One of the things that surprised me, years ago when I was waitressing! was how restaurants had different accounting systems.  Most would have the house set prices for for food, customers would buy food from the house, and the waiters and waitresses would be tipped a percentage (15% to 20%) based on the quality of their service.  However, the best place I ever worked at inverted that relationship (it was our college pizzaria).  Instead, they chose to have the wait staff work as independent contractors, who purchased food from from the house, and independently resold the food to customers.  Same experience for customers, but much better tips, everybody was enthusiastic, everybody was responsible for working their own ledger, and a much better system overall.  Because the house trusted us to keep our own books.

I bring up this example because to answer your question, I suspect you need to ask (and answer) some questions about how the accounting is going to happen.  Will there be a new business entity created for this SaaS?  Or will it be a subsidiary of the parent company?  Who will be running the accounting system?  Is the development team providing a service to you by developing a product to spec?  Or are you providing a service to them by generating sales?  (The distinction isn't always as obvious as it may seem, because our egos have a tendency to bias our perceptions.). 

Beware of the 50/50 split.  It seems the most fair from a simple arithmetic perspective, but calculus tell us that it's the volume under a curve that often matters the most.  Add in some real-world statistics concerning normal distributions and Gaussian distributions, and you quickly find yourself with Pareto's Law (the 80/20 rule) which describes the relationship of inputs to outputs, and is a 50/50 split, once one accounts for statics and volume under the curve.  Ever wonder why waiters and waitresses get timed 15% to 20%?  Look to Pareto's Law and the 80/20 rule.  

If I were in your shoes, negotiating equity in a SaaS project (and I am, in fact), I'd be looking for an 20% split +/- 5%.

Rick Nguyen Cofounder @ Spot Trender

October 11th, 2013

Hey Patrick, I was in the exact situation as you.

Background: I have a science and business background, no coding skills.

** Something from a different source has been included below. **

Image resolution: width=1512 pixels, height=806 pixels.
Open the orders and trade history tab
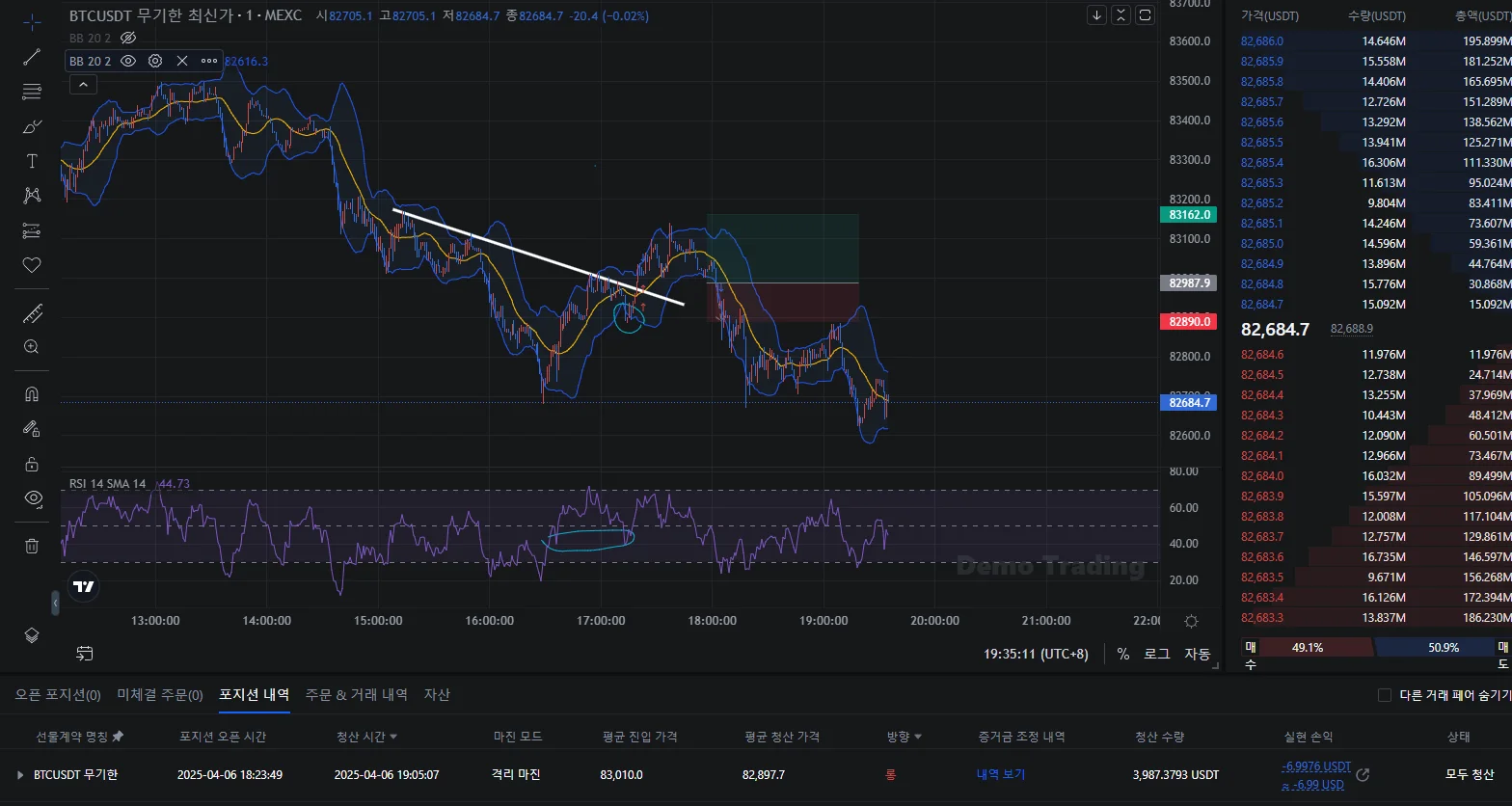click(356, 695)

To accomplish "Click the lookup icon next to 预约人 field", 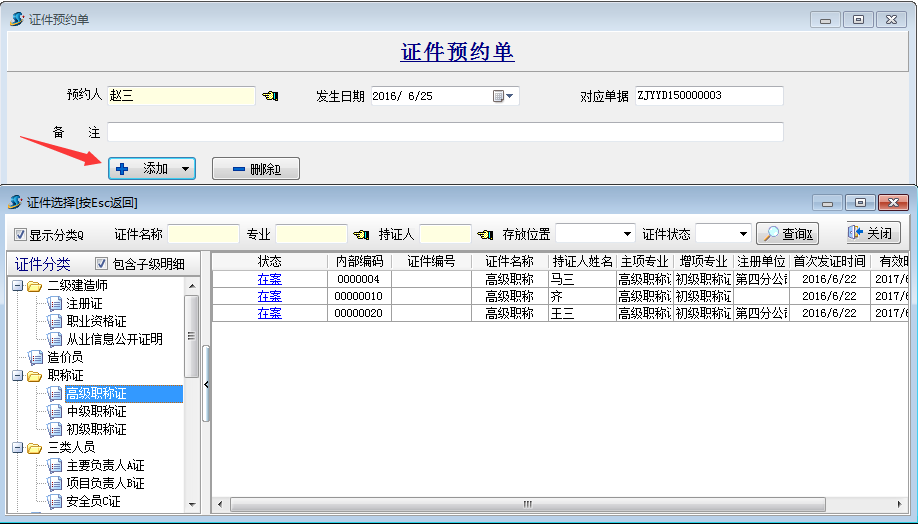I will click(x=270, y=96).
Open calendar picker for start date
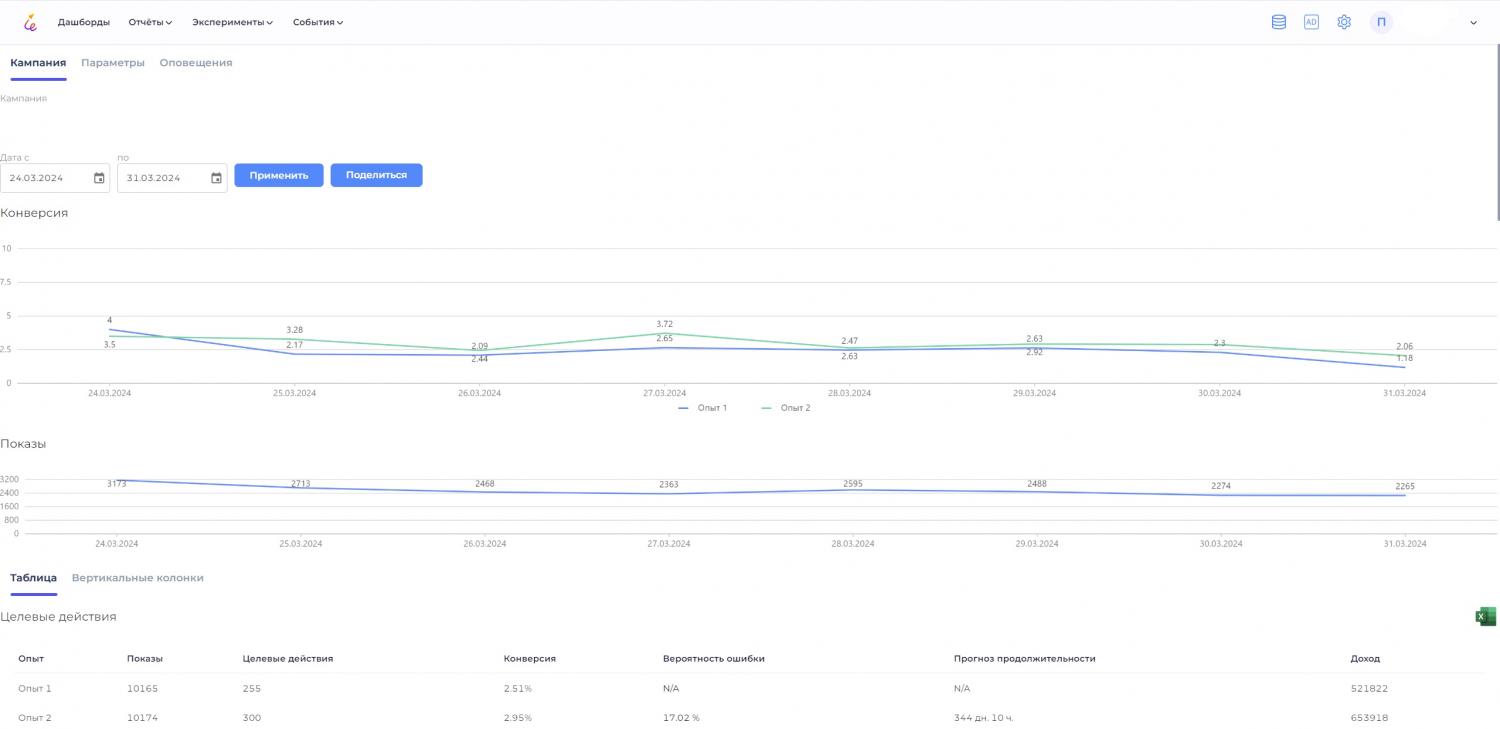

So I locked myself in my apartment for months learning how to code and raised $50K for Spot Trender. With this money I got a development firm to help build the product. Since Spot Trender is an enterprise solution for A/B testing video ads, the quality needs to be high so the development cost was quite high. Fortunately the owner of the dev firm believes in our product as well, so he wants in as an equity partner.We both are very happy with the terms and the arrangement has been working out very well for Spot Trender.

Below is the term I have with him:

-Spot Trender gets 50% discount for all development work.
-Dev firm owner acts as interim CTO, and goes with us to investor meetings. He's quite a tech veteran with proven records so this is a big plus.
-Dev firm owner gets 5% equity vested over 2 years.

Note: We worked with him as pure contractor for 3 months before agreeing to the terms above. Like Marc DeWalle  said, date first before you marry.

Hope this helps. Feel free to contact me rick@spottrender.com if you want to talk.

Cheers!
-Rick

Patrick Holman Enterprise Technology Sales

October 11th, 2013

He would not be charging me like a normal client.  He would be charging me his cost of labor, a pass through to his developers (no financial cut for him).